[RECORDS TO USE Boundary: Start]

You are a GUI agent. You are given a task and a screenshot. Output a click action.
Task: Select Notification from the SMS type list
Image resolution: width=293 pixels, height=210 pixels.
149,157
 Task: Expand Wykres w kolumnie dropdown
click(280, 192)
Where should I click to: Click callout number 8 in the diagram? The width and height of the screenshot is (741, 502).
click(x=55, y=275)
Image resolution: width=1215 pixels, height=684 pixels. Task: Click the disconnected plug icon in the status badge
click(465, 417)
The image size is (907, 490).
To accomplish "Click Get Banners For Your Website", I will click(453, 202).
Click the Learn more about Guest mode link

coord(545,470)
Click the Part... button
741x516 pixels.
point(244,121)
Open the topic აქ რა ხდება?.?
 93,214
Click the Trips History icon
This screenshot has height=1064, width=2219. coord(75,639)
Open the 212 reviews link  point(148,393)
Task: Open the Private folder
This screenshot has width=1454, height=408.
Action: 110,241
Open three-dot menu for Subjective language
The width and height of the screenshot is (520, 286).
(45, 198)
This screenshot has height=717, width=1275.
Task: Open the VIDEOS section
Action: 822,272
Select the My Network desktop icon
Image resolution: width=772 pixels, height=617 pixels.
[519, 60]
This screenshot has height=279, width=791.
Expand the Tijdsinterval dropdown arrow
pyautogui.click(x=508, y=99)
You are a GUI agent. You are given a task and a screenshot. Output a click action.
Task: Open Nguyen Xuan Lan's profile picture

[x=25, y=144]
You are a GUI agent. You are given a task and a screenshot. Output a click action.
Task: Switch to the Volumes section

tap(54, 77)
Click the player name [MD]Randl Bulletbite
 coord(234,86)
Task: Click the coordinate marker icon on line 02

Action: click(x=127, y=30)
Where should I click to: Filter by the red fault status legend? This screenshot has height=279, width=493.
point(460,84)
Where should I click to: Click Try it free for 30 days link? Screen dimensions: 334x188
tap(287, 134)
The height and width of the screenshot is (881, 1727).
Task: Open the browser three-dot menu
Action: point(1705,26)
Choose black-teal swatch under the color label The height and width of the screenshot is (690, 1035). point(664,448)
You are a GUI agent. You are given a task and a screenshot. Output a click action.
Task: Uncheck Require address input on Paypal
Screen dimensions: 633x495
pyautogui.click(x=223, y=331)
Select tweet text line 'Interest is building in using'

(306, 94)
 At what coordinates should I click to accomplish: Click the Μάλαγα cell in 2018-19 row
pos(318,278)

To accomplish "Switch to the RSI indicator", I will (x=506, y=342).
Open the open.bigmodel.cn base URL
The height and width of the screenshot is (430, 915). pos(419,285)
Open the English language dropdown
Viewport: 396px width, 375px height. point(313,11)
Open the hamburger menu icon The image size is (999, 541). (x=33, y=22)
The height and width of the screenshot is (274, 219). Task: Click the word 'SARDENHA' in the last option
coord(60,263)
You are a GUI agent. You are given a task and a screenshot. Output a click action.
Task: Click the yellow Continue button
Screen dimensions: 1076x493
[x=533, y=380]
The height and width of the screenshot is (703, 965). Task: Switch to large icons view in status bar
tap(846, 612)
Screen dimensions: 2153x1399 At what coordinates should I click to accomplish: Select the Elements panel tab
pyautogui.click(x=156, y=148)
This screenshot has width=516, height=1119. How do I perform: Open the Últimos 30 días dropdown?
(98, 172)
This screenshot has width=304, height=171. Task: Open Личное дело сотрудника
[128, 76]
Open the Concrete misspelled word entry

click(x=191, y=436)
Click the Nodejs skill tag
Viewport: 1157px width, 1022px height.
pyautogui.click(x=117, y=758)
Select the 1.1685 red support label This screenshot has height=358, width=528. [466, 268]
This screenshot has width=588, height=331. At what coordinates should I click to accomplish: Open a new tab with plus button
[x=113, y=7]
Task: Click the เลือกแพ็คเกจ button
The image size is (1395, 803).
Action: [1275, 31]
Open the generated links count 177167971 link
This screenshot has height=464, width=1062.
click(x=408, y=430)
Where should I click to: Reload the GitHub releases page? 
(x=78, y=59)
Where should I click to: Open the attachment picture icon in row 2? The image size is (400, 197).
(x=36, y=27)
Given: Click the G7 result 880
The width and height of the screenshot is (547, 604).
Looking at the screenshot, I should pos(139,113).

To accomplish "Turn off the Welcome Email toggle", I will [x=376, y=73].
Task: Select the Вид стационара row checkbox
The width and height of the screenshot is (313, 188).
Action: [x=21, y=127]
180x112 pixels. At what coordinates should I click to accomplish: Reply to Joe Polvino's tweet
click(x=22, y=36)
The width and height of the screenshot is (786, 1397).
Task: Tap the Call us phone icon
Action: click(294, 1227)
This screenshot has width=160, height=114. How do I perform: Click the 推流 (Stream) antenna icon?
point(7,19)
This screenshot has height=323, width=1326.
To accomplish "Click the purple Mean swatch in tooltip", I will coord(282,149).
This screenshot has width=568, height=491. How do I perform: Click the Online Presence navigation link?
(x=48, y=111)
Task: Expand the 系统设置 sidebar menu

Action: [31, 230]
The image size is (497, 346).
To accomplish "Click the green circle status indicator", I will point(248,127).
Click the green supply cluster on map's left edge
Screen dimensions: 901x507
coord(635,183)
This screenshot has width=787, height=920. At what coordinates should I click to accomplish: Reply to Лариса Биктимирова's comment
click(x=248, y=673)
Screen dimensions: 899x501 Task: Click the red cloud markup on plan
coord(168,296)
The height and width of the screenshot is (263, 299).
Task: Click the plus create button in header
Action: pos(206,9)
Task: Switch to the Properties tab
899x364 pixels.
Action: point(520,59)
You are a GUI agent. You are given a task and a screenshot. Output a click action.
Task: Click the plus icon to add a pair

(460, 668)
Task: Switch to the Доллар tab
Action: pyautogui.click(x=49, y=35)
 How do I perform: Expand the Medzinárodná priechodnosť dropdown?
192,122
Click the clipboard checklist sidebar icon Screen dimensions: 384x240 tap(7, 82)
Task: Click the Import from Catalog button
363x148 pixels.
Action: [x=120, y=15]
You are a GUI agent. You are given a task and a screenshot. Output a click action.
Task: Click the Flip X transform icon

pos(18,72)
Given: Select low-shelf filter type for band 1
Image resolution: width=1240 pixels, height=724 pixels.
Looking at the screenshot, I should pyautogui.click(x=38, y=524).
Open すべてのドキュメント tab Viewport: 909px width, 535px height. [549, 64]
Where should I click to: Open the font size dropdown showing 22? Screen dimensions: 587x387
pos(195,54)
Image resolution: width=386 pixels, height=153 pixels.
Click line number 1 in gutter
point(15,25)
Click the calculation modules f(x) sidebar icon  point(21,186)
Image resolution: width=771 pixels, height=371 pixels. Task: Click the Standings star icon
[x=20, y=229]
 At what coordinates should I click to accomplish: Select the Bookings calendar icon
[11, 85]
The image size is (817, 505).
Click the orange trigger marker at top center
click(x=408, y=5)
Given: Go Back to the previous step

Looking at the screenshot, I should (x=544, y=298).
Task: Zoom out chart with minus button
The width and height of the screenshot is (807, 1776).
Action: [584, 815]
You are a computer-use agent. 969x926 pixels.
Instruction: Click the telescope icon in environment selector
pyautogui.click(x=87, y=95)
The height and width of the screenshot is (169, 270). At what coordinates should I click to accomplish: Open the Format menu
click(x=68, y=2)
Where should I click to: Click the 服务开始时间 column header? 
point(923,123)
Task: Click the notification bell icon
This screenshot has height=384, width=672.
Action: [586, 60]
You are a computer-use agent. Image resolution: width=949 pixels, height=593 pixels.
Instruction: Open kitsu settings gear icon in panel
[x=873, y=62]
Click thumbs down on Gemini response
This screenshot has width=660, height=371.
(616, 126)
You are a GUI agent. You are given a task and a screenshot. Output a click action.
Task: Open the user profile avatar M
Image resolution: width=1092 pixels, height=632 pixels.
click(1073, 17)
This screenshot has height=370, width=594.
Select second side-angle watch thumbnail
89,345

[RECORDS TO USE Boundary: End]

AIM OF THE EXERCISE.
If a line of the records above includes the word "from", count it; state the final number with no other words.

REPLY TO THE EXERCISE.
2